Ce sont les mots d’un enfant de 5 ans et demi, lus ce jeudi, au procès du 13 novembre 2015. Son père est mort au Bataclan et sa mère, alors enceinte, est une survivante.

Emile a aujourd’hui cinq ans et demi. Ce garçon est né six mois après les attentats du 13 novembre 2015. Le soir des tueries, Aurore et Antoine, ses parents, étaient au Bataclan, Aurore était enceinte depuis près de trois mois. Elle fera partie des onze otages retenus à l’étage du Bataclan ; Antoine, lui, a été tué.

Par l’intermédiaire de l’avocate de la famille, Me Cournac, Emile a écrit un texte qui a été lu à l’audience. Ce sont les mots rares d’un enfant de cinq ans et demi : Ils sont pourris comme une banane pourrie. Ils ont tué mon papa et ça, c’est vraiment pas bien. Il ne faut plus leur donner à manger pour qu’ils meurent. Je veux qu’ils meurent car ils sont vraiment horribles. Je suis en colère car ils sont méchants.

Aurore, la maman, a aussi tenu à transmettre un message aux accusés : Votre haine n’entachera jamais notre amour et notre intelligence de cœur. Vous n’êtes rien et nous sommes tout le reste.

Retrouvez notre direct sur l’audience du jeudi 19 mai 2022 au procès des attentats du 13 novembre 2015.

En cette nouvelle journée d’audience, la souffrance, l’incompréhension et les larmes ont une fois de plus empli la salle d’audience. Les témoignages des victimes ont beau se succéder. Tout le monde a beau connaître le déroulé de cette soirée tragique. Et pourtant, l’émotion, à fleur de peau de chaque victime, surprend encore. On m’entend bien ?​, s’inquiète Shani en se penchant vers le micro. Cela fait six ans que je veux faire entendre ma voix​, raconte cette rescapée du Bataclan. Six ans qu’elle s’est tenue à l’écart des associations de victimes. Maintenant, je suis prête​, commence-t-elle à apprécier.

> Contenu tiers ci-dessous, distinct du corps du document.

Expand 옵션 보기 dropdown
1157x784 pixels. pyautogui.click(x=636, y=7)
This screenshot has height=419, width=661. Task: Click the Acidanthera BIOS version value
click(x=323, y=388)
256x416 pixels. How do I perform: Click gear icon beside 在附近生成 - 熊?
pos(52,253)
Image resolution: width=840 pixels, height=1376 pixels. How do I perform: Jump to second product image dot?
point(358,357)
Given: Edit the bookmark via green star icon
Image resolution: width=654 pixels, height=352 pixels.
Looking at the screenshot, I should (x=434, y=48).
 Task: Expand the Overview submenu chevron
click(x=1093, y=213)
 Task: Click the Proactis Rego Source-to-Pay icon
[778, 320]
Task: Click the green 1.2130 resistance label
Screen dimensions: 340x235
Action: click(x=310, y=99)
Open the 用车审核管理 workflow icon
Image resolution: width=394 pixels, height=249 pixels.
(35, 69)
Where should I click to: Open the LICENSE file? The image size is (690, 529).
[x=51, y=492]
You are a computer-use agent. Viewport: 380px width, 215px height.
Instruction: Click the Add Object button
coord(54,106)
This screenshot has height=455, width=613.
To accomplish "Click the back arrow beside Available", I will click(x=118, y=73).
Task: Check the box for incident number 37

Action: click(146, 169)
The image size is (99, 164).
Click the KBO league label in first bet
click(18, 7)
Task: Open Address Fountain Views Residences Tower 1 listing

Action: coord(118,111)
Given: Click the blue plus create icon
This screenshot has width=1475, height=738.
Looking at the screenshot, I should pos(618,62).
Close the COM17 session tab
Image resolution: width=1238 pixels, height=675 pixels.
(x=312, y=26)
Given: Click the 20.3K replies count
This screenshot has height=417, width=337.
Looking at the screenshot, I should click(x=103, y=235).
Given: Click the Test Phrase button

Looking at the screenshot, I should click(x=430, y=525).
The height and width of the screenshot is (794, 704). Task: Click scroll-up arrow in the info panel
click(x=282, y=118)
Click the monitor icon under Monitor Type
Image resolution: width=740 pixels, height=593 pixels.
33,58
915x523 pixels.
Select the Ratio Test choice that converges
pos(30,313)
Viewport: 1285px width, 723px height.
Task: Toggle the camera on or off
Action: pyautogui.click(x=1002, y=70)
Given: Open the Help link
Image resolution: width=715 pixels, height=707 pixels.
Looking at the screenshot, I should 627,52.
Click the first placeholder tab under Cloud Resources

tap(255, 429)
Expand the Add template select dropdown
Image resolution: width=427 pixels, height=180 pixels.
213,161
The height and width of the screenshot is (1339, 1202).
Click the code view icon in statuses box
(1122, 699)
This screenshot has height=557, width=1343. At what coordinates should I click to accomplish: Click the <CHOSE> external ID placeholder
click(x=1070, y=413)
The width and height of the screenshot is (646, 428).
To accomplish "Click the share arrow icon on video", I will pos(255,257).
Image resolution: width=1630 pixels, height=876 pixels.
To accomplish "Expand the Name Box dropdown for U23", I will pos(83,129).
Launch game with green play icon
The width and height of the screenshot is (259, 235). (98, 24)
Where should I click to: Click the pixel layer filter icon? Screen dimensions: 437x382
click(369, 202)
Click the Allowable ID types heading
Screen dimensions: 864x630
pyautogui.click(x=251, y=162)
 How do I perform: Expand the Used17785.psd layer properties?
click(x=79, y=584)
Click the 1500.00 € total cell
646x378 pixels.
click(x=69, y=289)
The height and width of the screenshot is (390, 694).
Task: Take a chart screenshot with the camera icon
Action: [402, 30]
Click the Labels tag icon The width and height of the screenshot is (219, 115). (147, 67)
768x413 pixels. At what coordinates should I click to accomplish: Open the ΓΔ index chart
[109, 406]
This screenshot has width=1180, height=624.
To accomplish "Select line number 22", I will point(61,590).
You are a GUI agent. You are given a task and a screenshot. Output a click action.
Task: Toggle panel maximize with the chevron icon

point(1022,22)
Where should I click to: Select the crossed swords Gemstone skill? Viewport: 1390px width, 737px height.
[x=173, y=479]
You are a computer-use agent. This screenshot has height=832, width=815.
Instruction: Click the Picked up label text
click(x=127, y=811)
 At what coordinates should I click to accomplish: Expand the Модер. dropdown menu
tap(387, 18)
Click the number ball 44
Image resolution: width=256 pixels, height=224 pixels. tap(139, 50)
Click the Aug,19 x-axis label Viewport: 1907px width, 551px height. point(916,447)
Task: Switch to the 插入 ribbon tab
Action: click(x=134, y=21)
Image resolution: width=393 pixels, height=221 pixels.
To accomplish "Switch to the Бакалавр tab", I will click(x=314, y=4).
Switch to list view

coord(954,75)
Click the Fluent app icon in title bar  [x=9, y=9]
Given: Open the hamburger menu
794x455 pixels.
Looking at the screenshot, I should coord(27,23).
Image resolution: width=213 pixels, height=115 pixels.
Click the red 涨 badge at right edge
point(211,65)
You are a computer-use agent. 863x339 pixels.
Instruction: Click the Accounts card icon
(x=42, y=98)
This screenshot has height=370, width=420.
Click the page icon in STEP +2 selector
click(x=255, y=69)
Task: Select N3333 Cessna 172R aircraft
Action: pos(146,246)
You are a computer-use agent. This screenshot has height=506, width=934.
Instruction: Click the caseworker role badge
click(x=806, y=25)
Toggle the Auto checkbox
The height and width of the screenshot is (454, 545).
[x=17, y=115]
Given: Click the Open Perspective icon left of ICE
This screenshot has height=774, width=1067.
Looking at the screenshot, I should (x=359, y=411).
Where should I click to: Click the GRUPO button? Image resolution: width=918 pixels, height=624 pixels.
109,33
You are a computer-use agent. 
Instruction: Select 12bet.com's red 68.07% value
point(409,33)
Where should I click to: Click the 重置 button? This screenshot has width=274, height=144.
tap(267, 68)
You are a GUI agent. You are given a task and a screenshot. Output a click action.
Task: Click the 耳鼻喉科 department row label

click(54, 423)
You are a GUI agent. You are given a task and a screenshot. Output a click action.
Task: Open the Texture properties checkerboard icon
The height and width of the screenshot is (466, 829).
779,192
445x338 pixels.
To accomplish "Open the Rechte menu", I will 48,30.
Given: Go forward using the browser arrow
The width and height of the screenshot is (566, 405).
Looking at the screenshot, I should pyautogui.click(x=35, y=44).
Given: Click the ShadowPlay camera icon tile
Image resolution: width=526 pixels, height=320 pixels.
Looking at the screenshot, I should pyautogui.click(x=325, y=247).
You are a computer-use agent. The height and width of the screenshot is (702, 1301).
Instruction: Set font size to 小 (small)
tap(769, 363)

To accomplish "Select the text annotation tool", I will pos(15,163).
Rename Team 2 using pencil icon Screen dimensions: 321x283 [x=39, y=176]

Ce procès aura aussi eu cette vertu : amener des victimes à se sentir moins seules. Mais il aura aussi été un mal nécessaire : Il nous a aussi fait replonger. Car ce que ne comprennent pas toujours nos amis ou nos collègues, c’est que, même s’il y a des jours où cela va mieux, cette chose-là, à l’intérieur de nous, est toujours là​, témoigne une survivante.

D’autres parties civiles ont besoin de témoigner pour tenter de s’alléger d’un poids : La culpabilité paradoxale des victimes : victimes de rien et coupables de tout​, résume Anne-Laure, autre survivante du Bataclan, alors que ces personnes ne sont coupables de rien et victimes de tout.

La diversité des réactions est telle qu’elles étonnent parfois. Coralie qui était aussi au Bataclan, s’en veut car elle pense que sa souffrance a déteint sur ses proches : Ils ont fini par avoir les mêmes réflexes que moi : avoir peur pour un bruit, être hypervigilants… Le quotidien est tellement dur pour moi que je n’ai pas pu m’empêcher de déverser sur eux toutes mes peurs​, regrette-t-elle. Et pourtant, malgré ses souffrances et son sentiment de culpabilité, Coralie termine son témoignage en ayant une pensée pour les accusés, semblant vouloir comprendre comment ceux-ci en sont arrivés à participer à de tels attentats : J’ai l’impression qu’ils ont fait de mauvaises rencontres, qu’ils ne sont pas sentis soutenus par la société. Malgré tout, j’ai une pensée pour eux. ​Parole rare.

Une autre victime, Fatima qui a passé plus de deux heures retranchée dans une loge du Bataclan avec d’autres spectateurs, reconnaît aussi, à contrecœur, que certains accusés l’ont touchée et même fait rire. Mais beaucoup m’ont énervée. Je sais que vous n’êtes pas tous impliqués au même degré, leur lance-t-elle. Mais par vos actes, même les plus insignifiants, vous avez permis cette horreur.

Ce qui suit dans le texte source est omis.